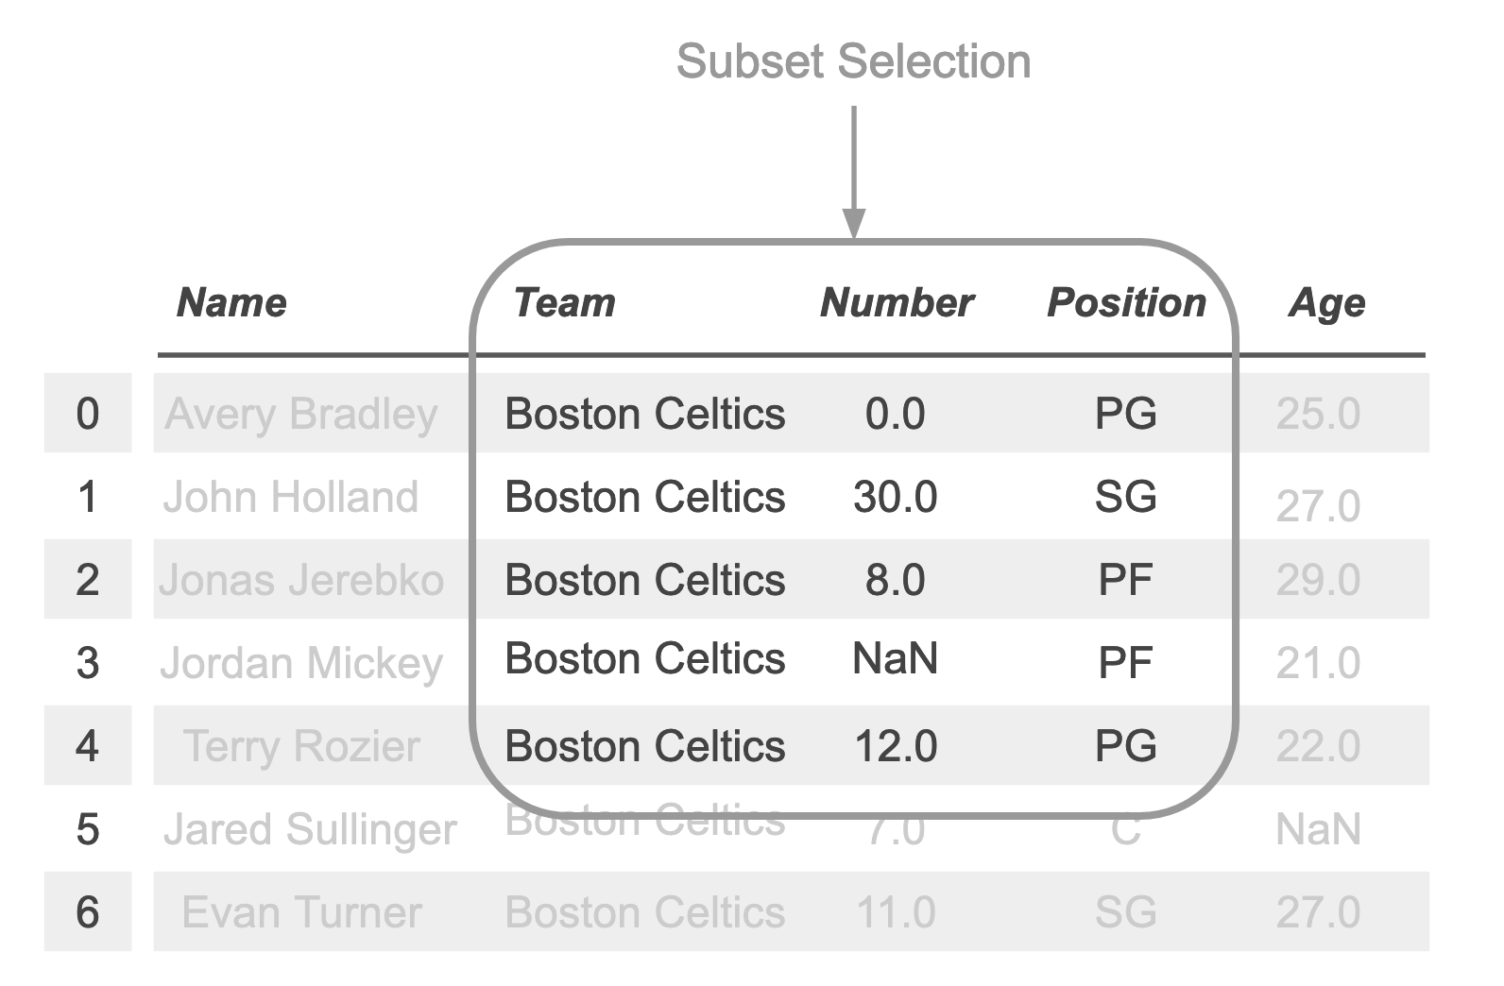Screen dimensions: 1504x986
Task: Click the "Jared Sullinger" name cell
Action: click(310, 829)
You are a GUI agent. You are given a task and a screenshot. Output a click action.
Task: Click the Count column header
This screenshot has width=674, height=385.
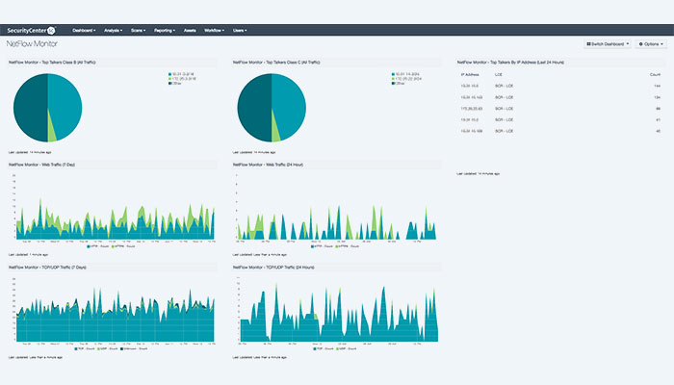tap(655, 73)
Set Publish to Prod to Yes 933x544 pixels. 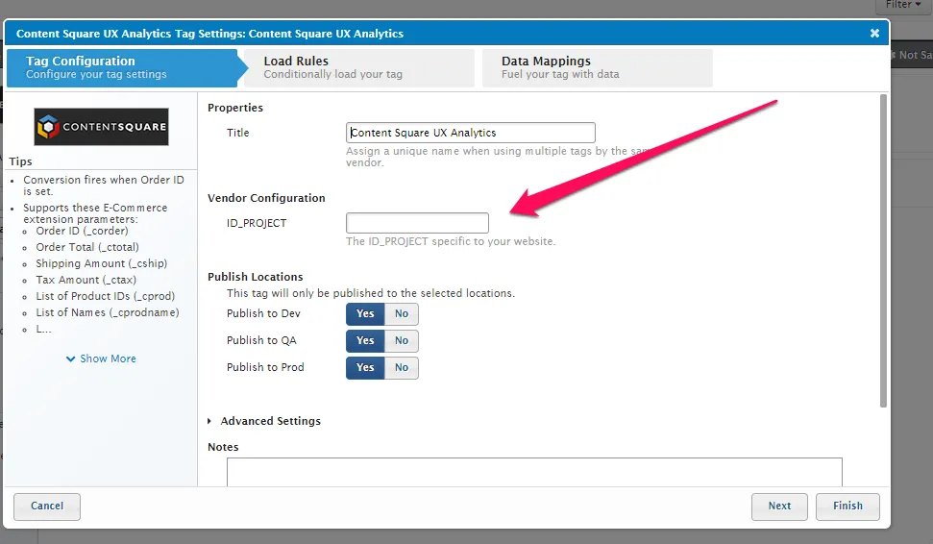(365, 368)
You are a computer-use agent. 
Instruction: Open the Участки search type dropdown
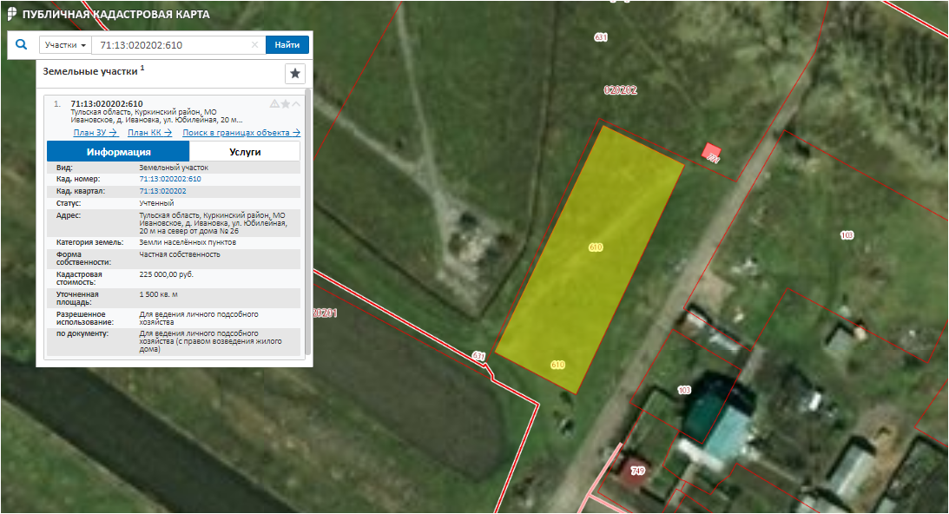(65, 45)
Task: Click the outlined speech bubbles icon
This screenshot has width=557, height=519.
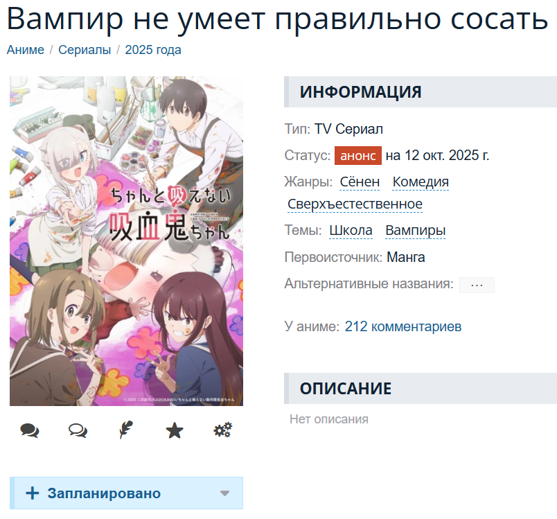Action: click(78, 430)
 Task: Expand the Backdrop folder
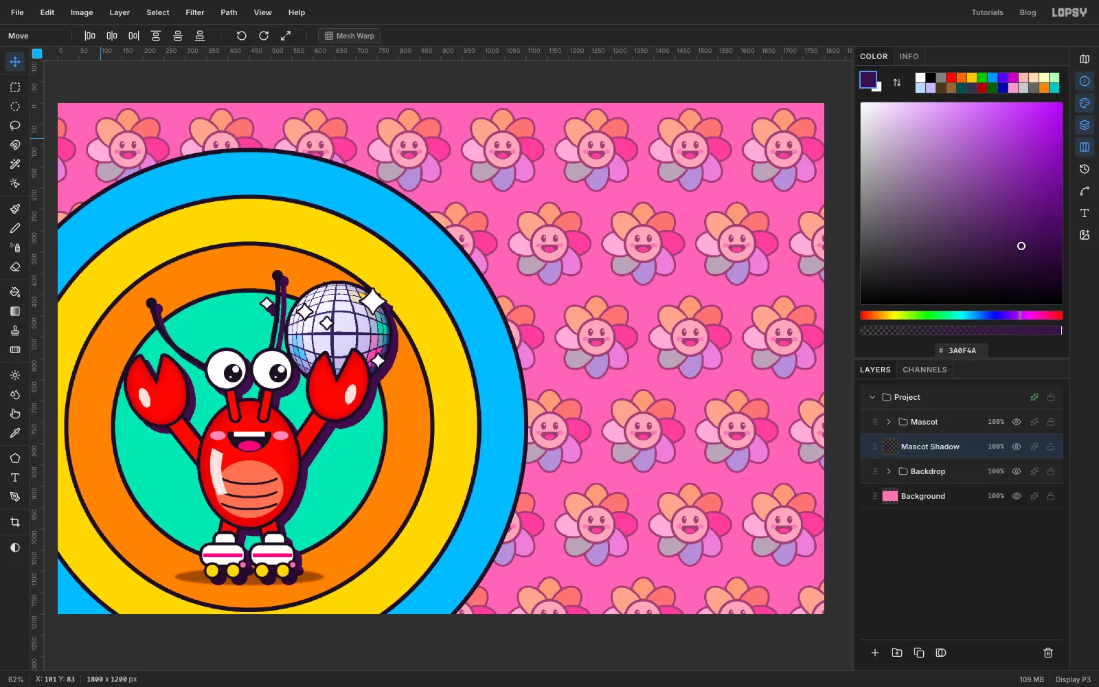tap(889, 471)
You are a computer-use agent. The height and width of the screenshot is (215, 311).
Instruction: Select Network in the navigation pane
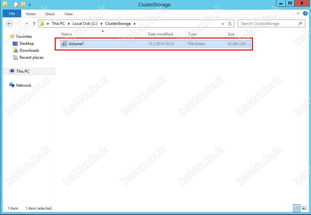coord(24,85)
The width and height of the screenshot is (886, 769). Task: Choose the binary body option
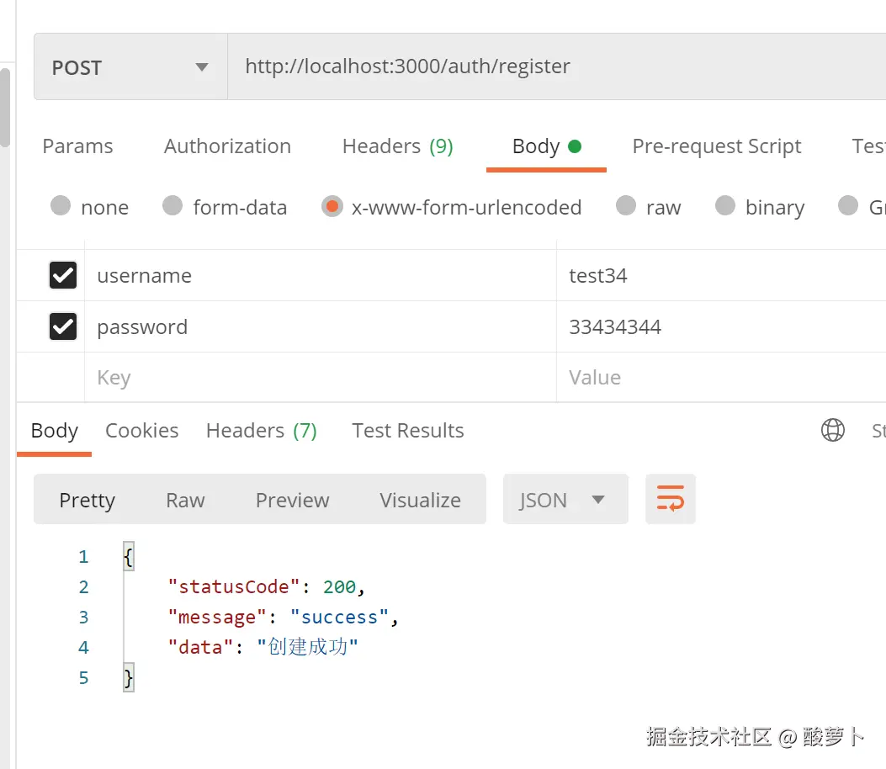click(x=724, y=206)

● ● ● ● ●

Task → If a line of the data above contains "agent", copy it out.

Result of the task →
You are a GUI agent. You are given a task and a screenshot. Output a click action.
You are a computer-use agent. 
You are a computer-use agent. The height and width of the screenshot is (215, 311).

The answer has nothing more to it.